### [What the task requires]
Quote from the first line below through the line that contains "Privacy Policy (45, 2291)", both included, and leave the pictures out.
BEGIN Record excerpts
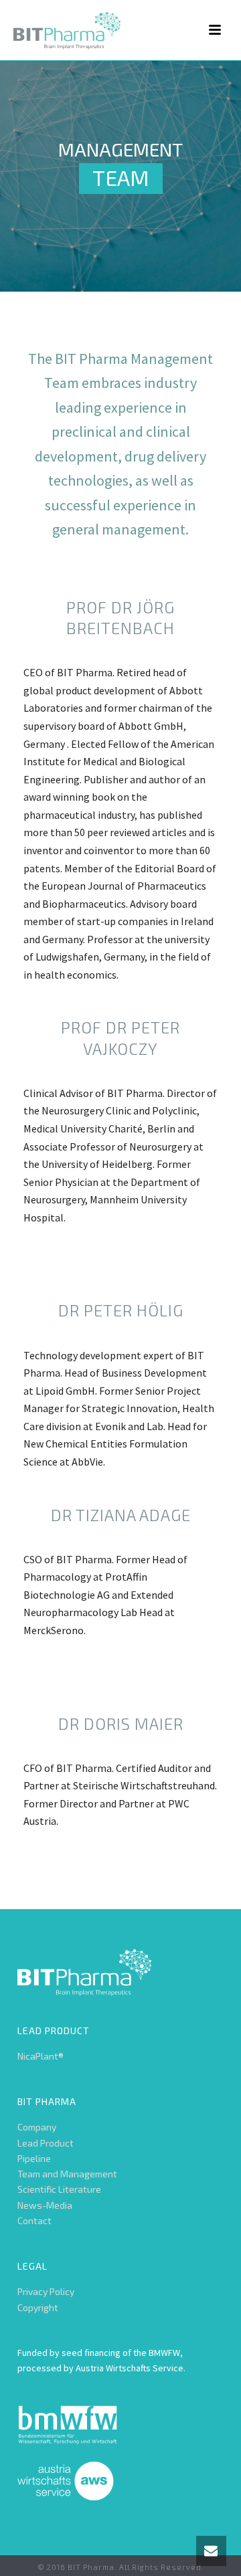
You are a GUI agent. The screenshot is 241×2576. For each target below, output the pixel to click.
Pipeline (34, 2158)
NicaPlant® (40, 2056)
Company (36, 2127)
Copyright (37, 2307)
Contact (34, 2220)
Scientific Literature (59, 2189)
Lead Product (45, 2143)
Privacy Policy (45, 2291)
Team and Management (67, 2173)
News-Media (44, 2205)
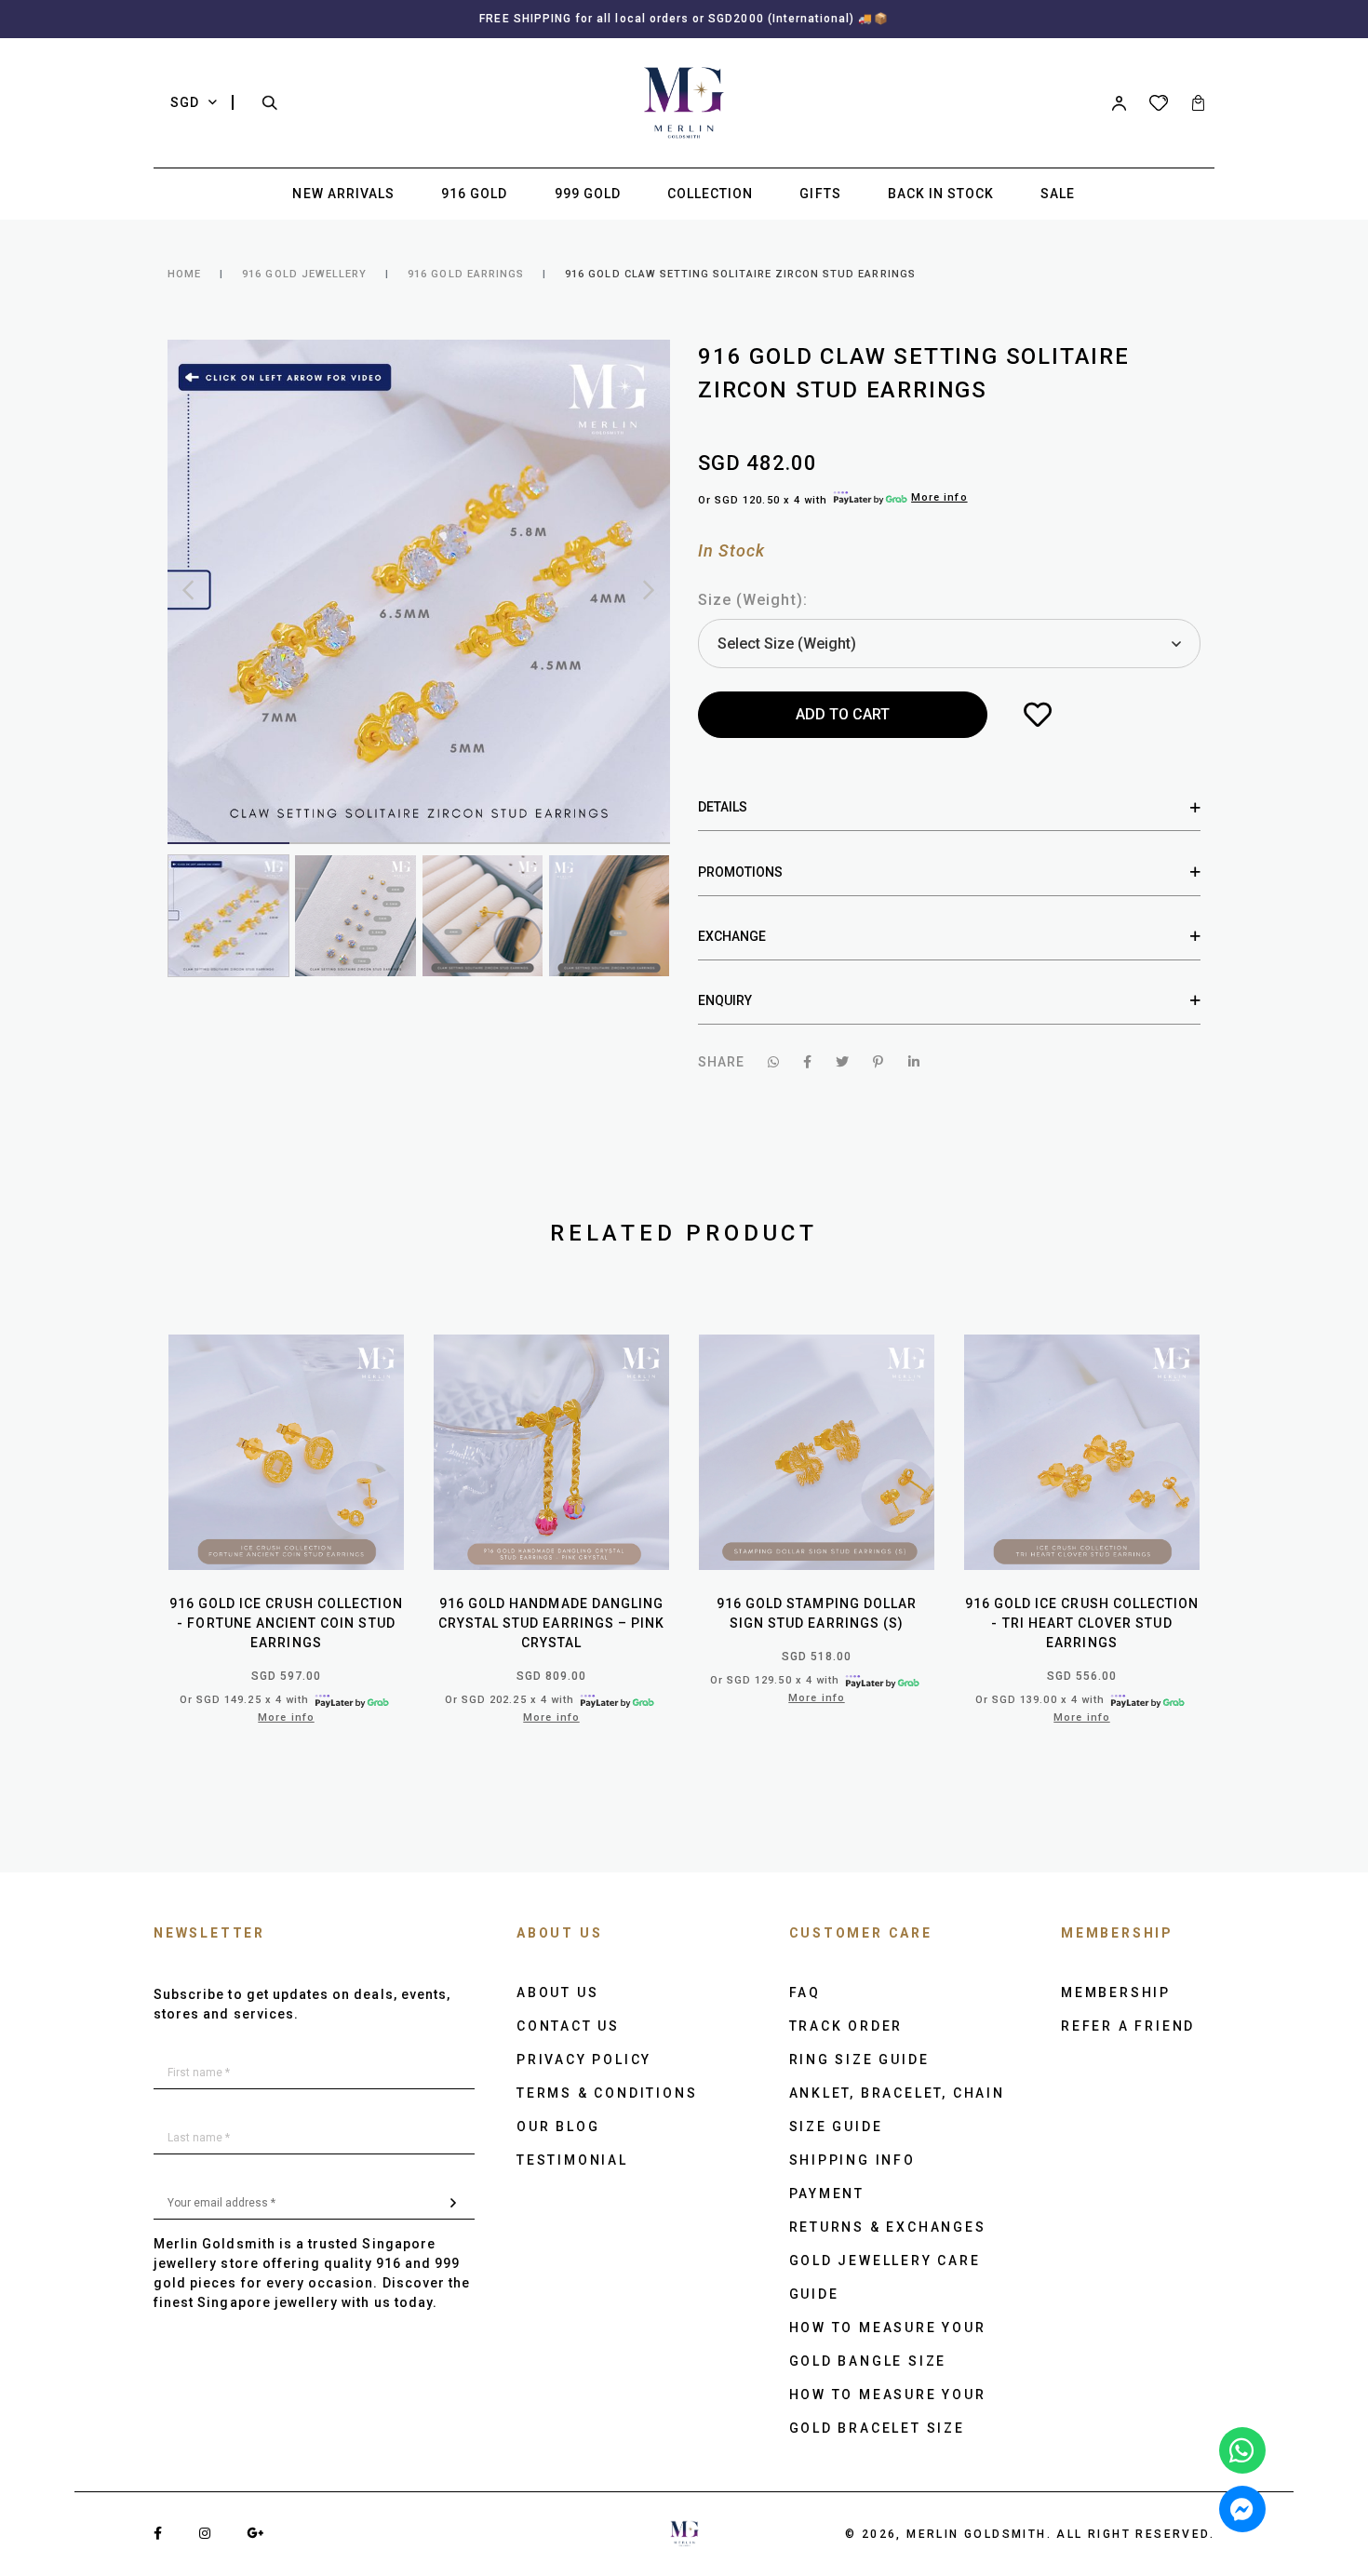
END Record excerpts
### [Response]
You are a GUI agent. The screenshot is 241×2576. For each target below, output the pixel to click.
Pipeline (34, 2158)
NicaPlant® (40, 2056)
Company (36, 2127)
Copyright (37, 2307)
Contact (34, 2220)
Scientific Literature (59, 2189)
Lead Product (45, 2143)
Privacy Policy (45, 2291)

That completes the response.